(Input for this task begins)

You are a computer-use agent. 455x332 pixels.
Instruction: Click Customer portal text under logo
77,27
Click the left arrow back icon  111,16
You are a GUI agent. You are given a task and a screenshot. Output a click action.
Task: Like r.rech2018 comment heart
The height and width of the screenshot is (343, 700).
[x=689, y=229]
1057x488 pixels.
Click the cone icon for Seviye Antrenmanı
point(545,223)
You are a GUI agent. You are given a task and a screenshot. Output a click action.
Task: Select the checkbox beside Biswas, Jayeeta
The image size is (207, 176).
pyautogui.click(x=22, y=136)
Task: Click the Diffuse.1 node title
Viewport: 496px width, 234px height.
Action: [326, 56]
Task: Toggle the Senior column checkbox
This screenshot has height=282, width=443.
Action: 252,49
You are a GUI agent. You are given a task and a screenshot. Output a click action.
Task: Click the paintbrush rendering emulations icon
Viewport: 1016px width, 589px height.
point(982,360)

(Input for this task ends)
(Input for this task begins)

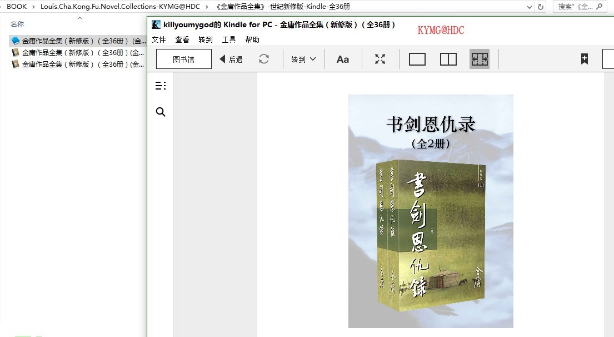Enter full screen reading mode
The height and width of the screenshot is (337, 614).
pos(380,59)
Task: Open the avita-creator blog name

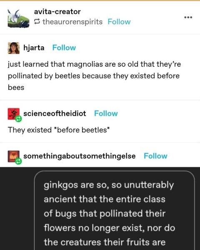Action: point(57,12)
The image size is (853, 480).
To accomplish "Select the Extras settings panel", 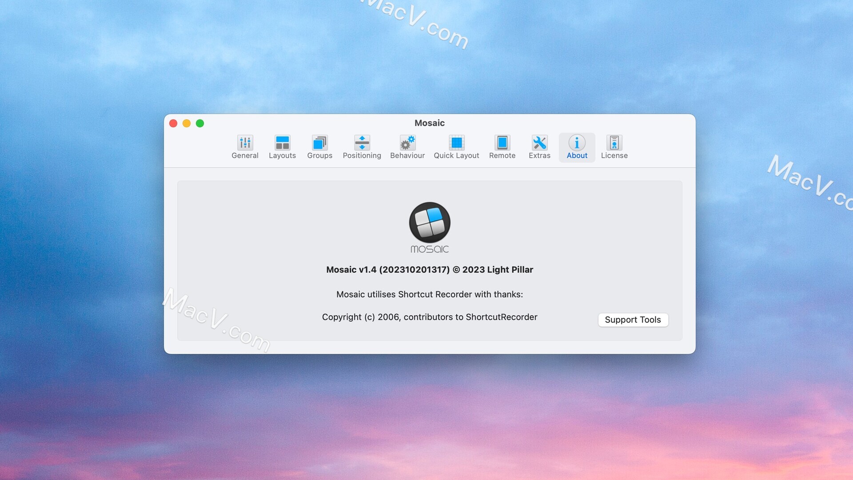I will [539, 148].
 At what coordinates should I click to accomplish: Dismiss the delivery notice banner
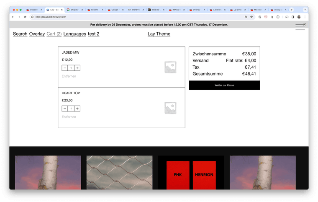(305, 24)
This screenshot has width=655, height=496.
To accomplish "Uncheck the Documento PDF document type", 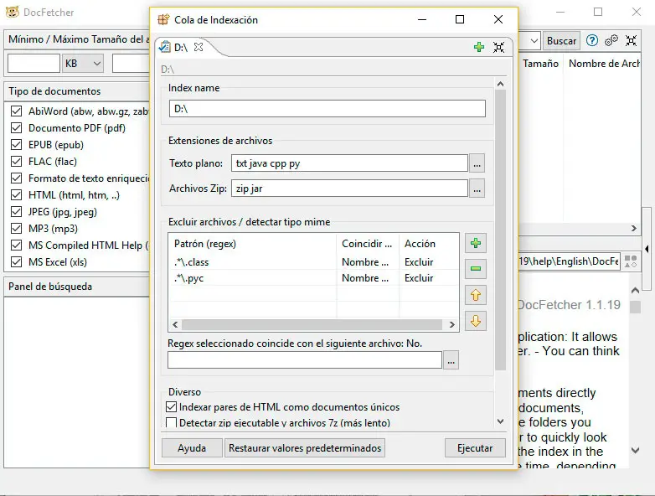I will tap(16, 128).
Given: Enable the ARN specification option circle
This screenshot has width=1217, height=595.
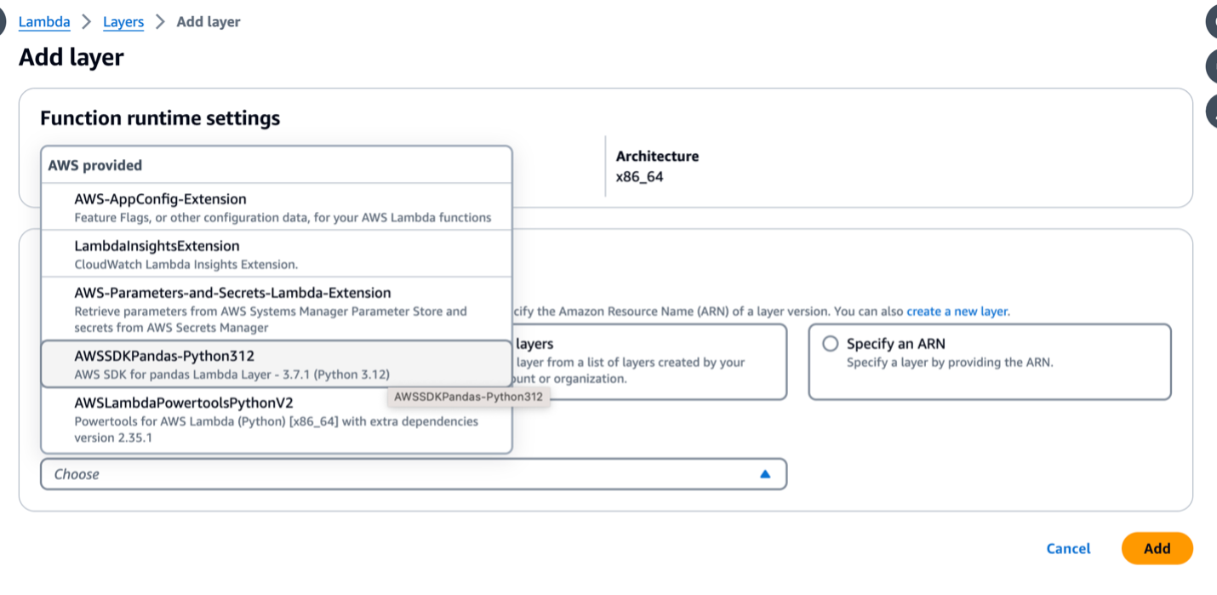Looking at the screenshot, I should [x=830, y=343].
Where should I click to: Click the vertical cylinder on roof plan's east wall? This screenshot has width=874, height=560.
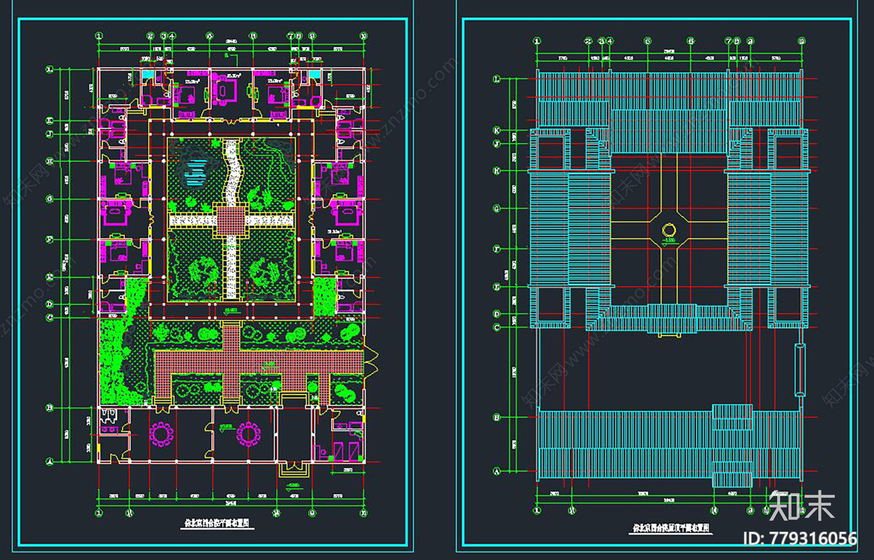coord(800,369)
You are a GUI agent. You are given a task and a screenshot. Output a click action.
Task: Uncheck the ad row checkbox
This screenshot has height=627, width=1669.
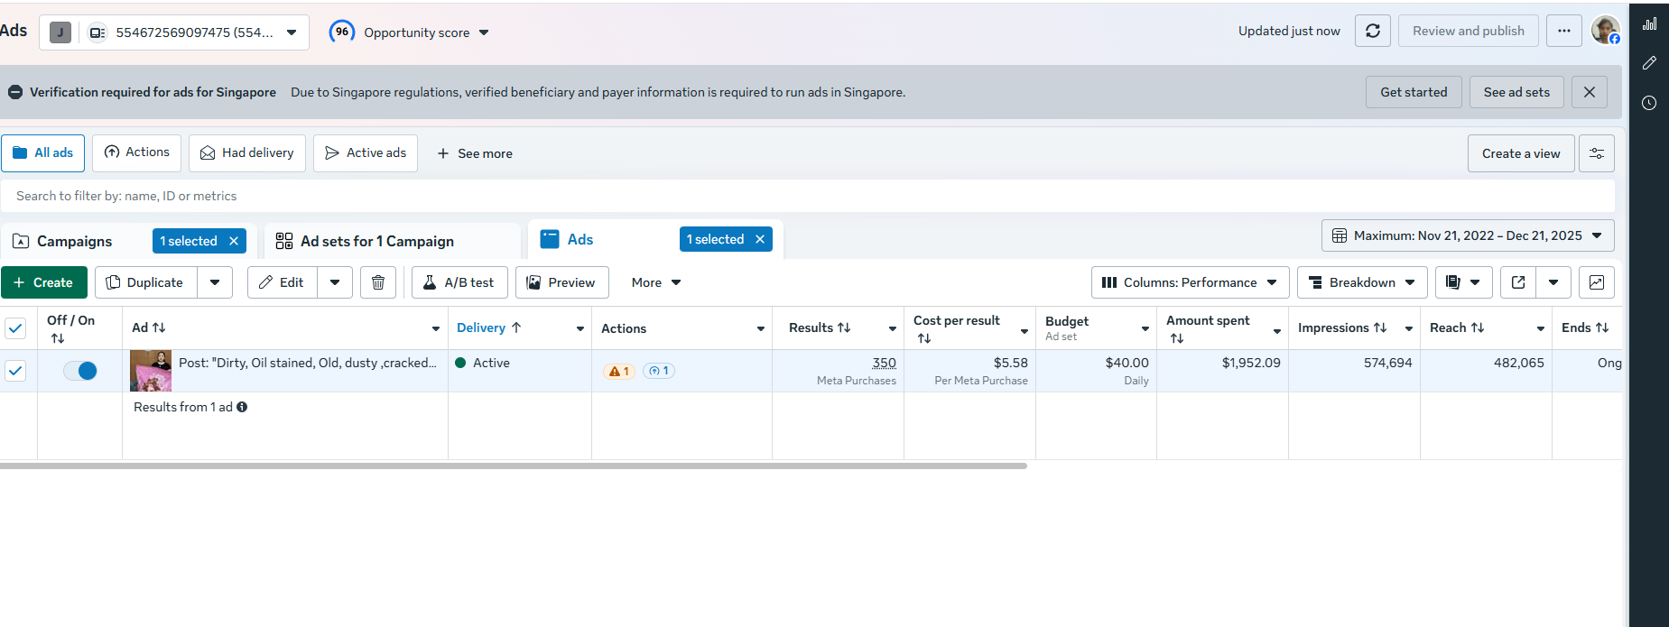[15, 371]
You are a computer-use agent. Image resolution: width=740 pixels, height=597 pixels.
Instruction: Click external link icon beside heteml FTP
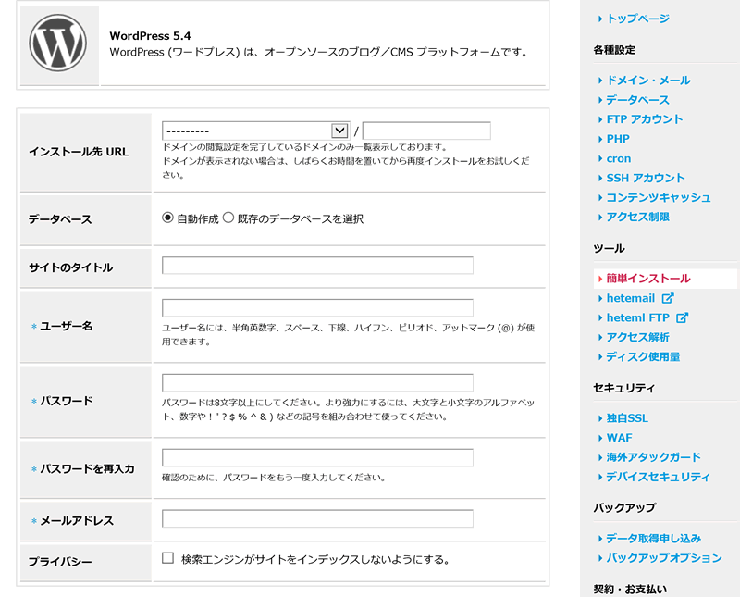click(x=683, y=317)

(Input for this task ends)

> Required action
Scan the entries above for the word "pixels". Report the lines that hold it.

> Response to the exercise
You are a computer-use agent. 455x332 pixels.
1057x488 pixels.
You are a computer-use agent. Image resolution: width=740 pixels, height=597 pixels.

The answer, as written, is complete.